Overall, it was said to be apparent that the application was not properly scrutinised and was given "an unduly easy ride".

The claimant advanced the following grounds:

(1) The application was "on behalf of" the council and, under the scheme of delegation, had to be determined by the planning committee. The decision by an officer was unlawful.

(2) The appropriate assessment undertaken by the council failed to comply with the strict requirements of the Habitats Regulations, such that no lawful appropriate assessment of the impact of the development on the Special Protection Area was conducted.

(3) The council failed to assess construction noise impacts on the school and the efficacy of potential noise mitigation was simply assumed and not actually considered.

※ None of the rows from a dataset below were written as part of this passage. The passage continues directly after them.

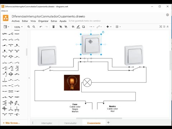This screenshot has height=129, width=172.
Task: Select the line color pencil tool
Action: tap(78, 27)
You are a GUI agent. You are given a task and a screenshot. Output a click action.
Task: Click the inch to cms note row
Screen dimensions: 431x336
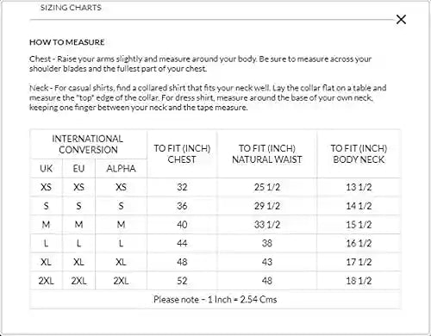tap(216, 300)
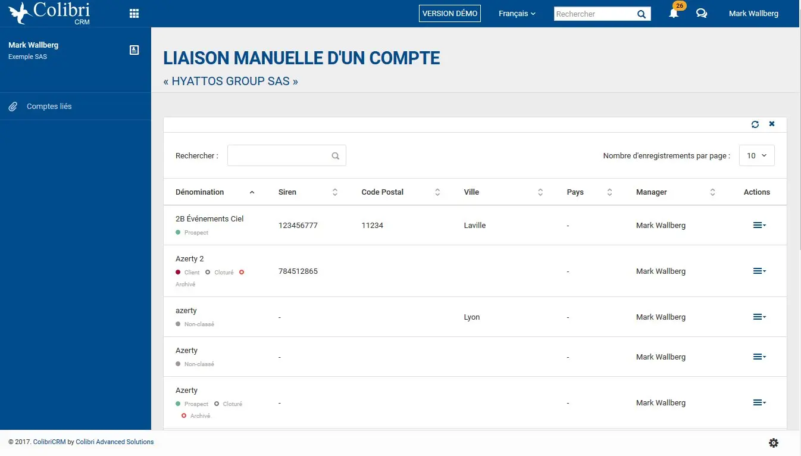The image size is (801, 456).
Task: Click the contact card icon in sidebar
Action: point(134,50)
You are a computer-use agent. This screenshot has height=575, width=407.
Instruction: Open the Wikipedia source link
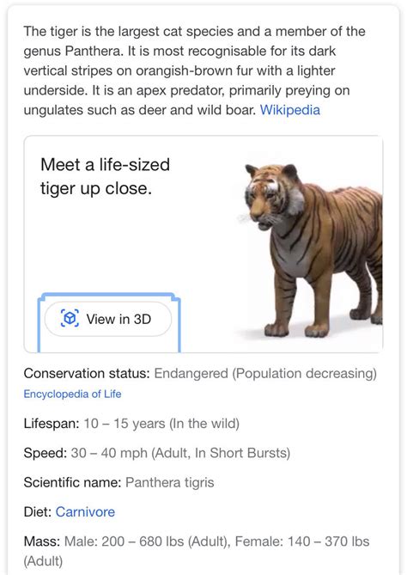pos(289,110)
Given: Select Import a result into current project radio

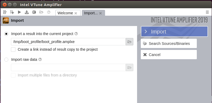Looking at the screenshot, I should [6, 34].
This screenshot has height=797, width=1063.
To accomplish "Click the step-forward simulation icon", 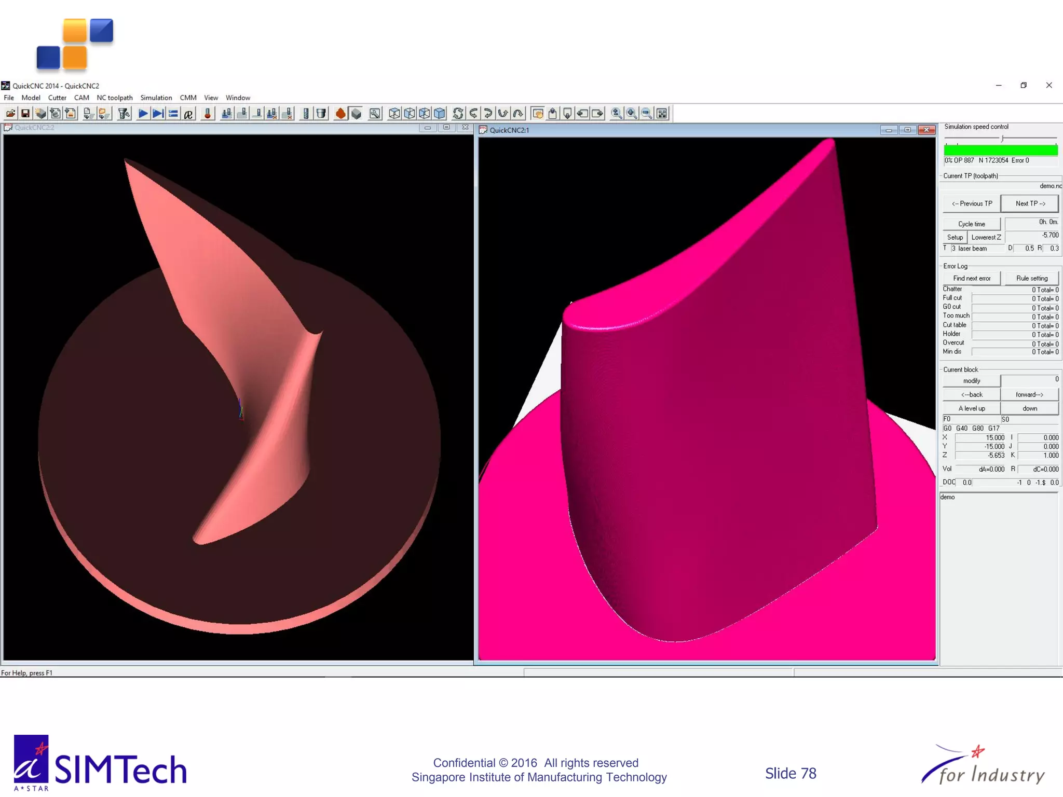I will (158, 113).
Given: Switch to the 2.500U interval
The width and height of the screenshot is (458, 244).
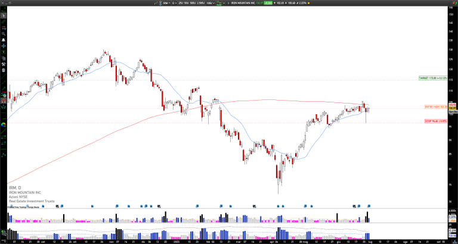Looking at the screenshot, I should (201, 3).
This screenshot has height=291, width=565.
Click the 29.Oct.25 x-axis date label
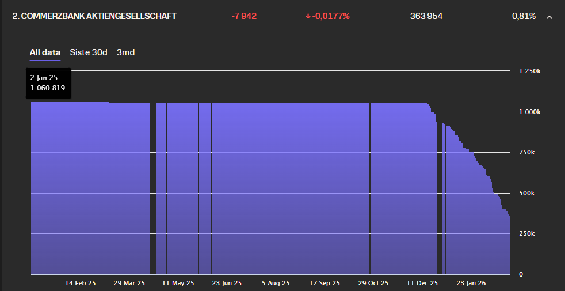point(374,284)
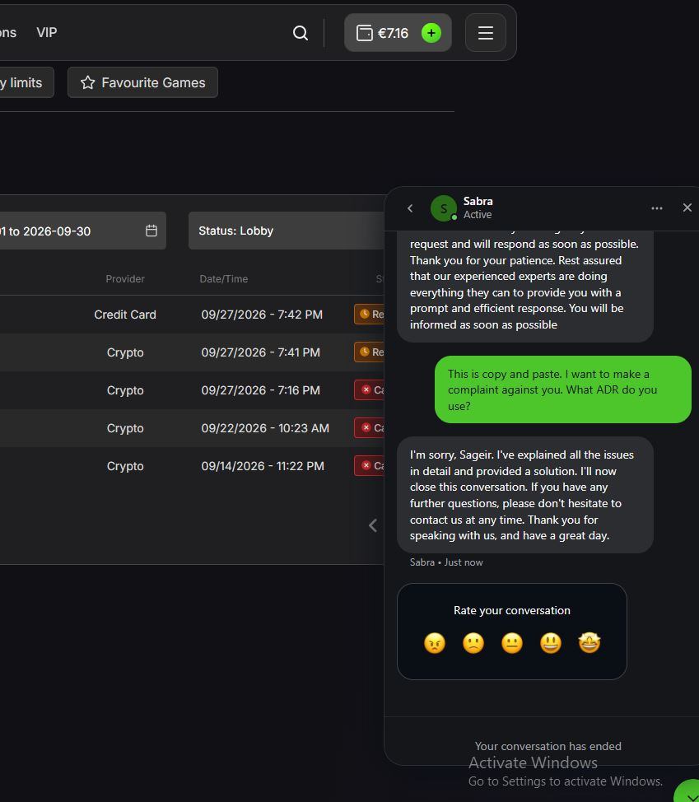Open the VIP menu item
The width and height of the screenshot is (699, 802).
47,33
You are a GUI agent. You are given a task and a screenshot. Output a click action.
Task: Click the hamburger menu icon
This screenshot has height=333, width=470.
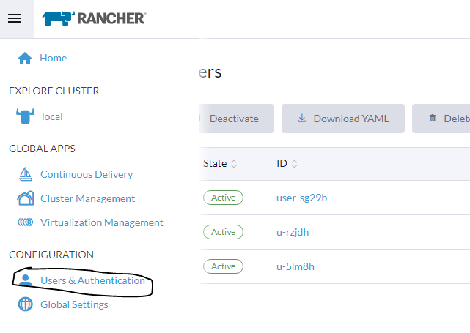(15, 19)
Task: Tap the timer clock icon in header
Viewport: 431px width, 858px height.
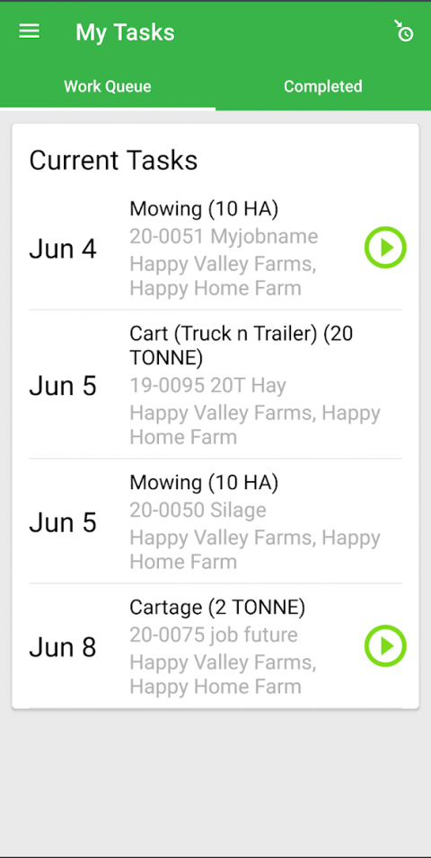Action: tap(404, 31)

(4) The council failed to consider and grapple with highway safety risks in relation to children and parents at the school and failed to require a transport assessment, which would have included systematic consideration of highway safety, contrary to the policy requiring one.

(5) The council failed to consider the issue of air quality and failed to require an air quality assessment, again contrary to the policy requiring one.

(6) The decision was tainted by apparent bias.

Tim Corner QC, sitting as a Deputy High Court judge, concluded that all the grounds of challenge should succeed.

He said: “This application should have been determined by the planning committee. Further, because it had an interest in the site this was a case in which the Council had a particular duty to weigh the issues, engage with objections, set and closely observe procedural requirements (see Stirk v Bridgenorth Borough Council and R v Lambeth Borough Council v Sharp). I think that duty was not complied with. Finally, I think a fair-minded observer would conclude there was real possibility of bias.”

The judge said ground 6 went “to the very heart of the decision-making process”, and as to ground 1, it could not be said that the outcome was highly likely to be the same had the right body (the planning committee) determined the application.

He therefore declined to exercise his discretion to refuse relief and quashed the planning permission.